### WHAT YOU WILL DO:
Going down the data below, set down exactly the line with "Task: Toggle the empty flag on the 234,84 row" and each line after it through the line with "Click on the"; no other lines.

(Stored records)
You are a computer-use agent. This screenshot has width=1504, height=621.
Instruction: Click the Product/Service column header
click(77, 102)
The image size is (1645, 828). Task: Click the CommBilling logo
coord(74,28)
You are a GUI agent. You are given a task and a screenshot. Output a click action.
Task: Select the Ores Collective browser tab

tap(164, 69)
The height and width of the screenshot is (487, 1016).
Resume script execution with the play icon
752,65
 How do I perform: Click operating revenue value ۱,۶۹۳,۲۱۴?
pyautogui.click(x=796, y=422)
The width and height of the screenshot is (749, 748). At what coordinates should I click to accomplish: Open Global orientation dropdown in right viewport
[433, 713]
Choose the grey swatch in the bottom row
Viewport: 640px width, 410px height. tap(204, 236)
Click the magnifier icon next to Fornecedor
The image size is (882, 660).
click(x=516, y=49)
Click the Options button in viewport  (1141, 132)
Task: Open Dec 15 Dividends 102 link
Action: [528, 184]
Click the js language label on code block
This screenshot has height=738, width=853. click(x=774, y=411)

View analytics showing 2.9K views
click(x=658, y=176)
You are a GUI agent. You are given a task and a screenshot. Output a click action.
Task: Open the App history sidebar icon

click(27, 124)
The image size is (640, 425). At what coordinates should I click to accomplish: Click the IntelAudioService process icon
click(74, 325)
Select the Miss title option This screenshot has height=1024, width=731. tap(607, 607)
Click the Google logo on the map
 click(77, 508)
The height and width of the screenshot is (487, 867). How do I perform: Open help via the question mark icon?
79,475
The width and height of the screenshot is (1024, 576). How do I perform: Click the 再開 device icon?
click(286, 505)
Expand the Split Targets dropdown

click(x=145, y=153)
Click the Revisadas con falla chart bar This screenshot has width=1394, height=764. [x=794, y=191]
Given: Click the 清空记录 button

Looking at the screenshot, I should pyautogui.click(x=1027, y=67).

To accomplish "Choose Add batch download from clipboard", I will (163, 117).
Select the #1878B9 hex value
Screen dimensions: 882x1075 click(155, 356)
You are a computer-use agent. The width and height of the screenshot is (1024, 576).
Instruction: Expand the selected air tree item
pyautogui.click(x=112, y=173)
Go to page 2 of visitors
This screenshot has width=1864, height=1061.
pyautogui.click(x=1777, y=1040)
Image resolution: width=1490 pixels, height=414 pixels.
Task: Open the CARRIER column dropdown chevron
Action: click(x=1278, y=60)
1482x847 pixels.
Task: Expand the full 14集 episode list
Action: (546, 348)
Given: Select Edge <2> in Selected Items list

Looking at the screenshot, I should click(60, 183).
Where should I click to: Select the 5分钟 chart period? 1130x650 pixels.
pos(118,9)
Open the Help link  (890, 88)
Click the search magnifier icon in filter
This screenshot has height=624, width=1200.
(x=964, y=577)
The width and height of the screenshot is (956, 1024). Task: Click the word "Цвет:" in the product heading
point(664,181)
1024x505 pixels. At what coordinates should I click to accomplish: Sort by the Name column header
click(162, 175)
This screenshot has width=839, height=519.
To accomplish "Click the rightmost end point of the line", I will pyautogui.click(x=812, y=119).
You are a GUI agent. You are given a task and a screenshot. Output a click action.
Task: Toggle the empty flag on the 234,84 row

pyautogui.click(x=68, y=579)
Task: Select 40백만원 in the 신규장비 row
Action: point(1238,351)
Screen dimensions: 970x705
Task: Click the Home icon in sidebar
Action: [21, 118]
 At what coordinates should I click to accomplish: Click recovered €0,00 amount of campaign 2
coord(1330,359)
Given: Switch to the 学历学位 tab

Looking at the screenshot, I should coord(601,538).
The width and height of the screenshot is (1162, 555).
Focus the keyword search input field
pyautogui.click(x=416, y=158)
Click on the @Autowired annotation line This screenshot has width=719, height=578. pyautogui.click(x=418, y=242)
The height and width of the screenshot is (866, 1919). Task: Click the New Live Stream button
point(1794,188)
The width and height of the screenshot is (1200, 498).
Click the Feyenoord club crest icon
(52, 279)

### EXPECTED OUTPUT:
Task: Toggle the empty flag on the 234,84 row

pyautogui.click(x=68, y=579)
Task: Select 40백만원 in the 신규장비 row
Action: point(1238,351)
Screen dimensions: 970x705
Task: Click the Home icon in sidebar
Action: [21, 118]
 At what coordinates should I click to accomplish: Click recovered €0,00 amount of campaign 2
coord(1330,359)
Given: Switch to the 学历学位 tab

Looking at the screenshot, I should coord(601,538).
The width and height of the screenshot is (1162, 555).
Focus the keyword search input field
pyautogui.click(x=416, y=158)
Click on the @Autowired annotation line This screenshot has width=719, height=578. pyautogui.click(x=418, y=242)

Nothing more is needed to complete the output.